▶ [INPUT]:
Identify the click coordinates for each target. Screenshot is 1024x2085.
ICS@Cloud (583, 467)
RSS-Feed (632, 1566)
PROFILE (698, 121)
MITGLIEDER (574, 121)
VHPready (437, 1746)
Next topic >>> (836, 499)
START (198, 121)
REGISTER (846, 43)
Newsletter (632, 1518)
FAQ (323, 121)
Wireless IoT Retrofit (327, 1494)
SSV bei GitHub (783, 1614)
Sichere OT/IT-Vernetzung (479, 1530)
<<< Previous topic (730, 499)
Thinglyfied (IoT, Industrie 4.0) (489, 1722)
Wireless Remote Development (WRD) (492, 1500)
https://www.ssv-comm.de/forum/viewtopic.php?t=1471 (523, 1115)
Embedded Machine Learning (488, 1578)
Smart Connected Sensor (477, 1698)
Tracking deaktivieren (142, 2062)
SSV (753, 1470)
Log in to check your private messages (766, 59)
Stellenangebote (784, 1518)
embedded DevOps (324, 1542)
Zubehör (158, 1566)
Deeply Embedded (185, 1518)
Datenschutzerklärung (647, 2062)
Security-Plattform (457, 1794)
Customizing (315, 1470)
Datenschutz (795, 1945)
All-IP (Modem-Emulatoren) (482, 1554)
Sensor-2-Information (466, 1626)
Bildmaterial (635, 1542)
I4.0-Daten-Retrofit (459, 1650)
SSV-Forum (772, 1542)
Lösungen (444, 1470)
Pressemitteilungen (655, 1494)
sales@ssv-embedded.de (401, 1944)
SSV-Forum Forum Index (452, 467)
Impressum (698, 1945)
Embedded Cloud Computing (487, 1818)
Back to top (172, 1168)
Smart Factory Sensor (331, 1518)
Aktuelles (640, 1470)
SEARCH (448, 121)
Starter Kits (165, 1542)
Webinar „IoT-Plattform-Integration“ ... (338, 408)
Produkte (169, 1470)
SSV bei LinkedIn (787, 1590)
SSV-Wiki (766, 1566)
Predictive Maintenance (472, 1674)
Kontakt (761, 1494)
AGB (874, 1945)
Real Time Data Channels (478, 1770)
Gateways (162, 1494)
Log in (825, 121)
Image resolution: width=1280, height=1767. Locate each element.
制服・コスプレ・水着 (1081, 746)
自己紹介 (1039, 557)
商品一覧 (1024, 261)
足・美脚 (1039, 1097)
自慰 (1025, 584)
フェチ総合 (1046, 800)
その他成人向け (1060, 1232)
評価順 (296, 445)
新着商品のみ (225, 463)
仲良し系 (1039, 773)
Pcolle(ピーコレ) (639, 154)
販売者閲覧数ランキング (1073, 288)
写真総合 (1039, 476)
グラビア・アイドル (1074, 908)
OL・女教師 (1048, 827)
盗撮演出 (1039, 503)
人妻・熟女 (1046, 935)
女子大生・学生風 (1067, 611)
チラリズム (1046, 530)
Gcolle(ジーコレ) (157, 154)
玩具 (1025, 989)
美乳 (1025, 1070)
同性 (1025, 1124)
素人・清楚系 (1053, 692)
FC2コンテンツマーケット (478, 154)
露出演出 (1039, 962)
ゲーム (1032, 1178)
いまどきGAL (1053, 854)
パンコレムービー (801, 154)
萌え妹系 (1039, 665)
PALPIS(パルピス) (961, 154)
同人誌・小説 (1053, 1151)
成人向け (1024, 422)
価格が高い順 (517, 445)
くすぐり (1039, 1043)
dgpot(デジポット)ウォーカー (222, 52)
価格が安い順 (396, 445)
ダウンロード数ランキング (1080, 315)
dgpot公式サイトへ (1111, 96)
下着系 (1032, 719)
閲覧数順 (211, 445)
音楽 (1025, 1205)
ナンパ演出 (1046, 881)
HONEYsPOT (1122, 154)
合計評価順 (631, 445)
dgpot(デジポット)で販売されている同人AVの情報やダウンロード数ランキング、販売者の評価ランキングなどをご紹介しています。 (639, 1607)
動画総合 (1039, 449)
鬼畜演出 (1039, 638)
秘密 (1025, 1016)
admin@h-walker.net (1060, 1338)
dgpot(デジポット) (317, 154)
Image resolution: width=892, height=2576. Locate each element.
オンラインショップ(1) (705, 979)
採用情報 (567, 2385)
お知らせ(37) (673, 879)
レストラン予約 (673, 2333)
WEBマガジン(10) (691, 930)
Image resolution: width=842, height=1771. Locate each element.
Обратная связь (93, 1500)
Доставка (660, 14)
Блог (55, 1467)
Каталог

▶ [TO BE DONE]:
Copy out, without any change, the part of the data that opens with the line containing "Log in to check" and closes with the line containing "Log in (825, 121)". Include both of those lines.

▶ [RESPONSE]:
Log in to check your private messages (766, 59)
Stellenangebote (784, 1518)
embedded DevOps (324, 1542)
Zubehör (158, 1566)
Deeply Embedded (185, 1518)
Datenschutzerklärung (647, 2062)
Security-Plattform (457, 1794)
Customizing (315, 1470)
Datenschutz (795, 1945)
All-IP (Modem-Emulatoren) (482, 1554)
Sensor-2-Information (466, 1626)
Bildmaterial (635, 1542)
I4.0-Daten-Retrofit (459, 1650)
SSV-Forum (772, 1542)
Lösungen (444, 1470)
Pressemitteilungen (655, 1494)
sales@ssv-embedded.de (401, 1944)
SSV-Forum Forum Index (452, 467)
Impressum (698, 1945)
Embedded Cloud Computing (487, 1818)
Back to top (172, 1168)
Smart Factory Sensor (331, 1518)
Aktuelles (640, 1470)
SEARCH (448, 121)
Starter Kits (165, 1542)
Webinar „IoT-Plattform-Integration“ ... (338, 408)
Produkte (169, 1470)
SSV bei LinkedIn (787, 1590)
SSV-Wiki (766, 1566)
Predictive Maintenance (472, 1674)
Kontakt (761, 1494)
AGB (874, 1945)
Real Time Data Channels (478, 1770)
Gateways (162, 1494)
Log in (825, 121)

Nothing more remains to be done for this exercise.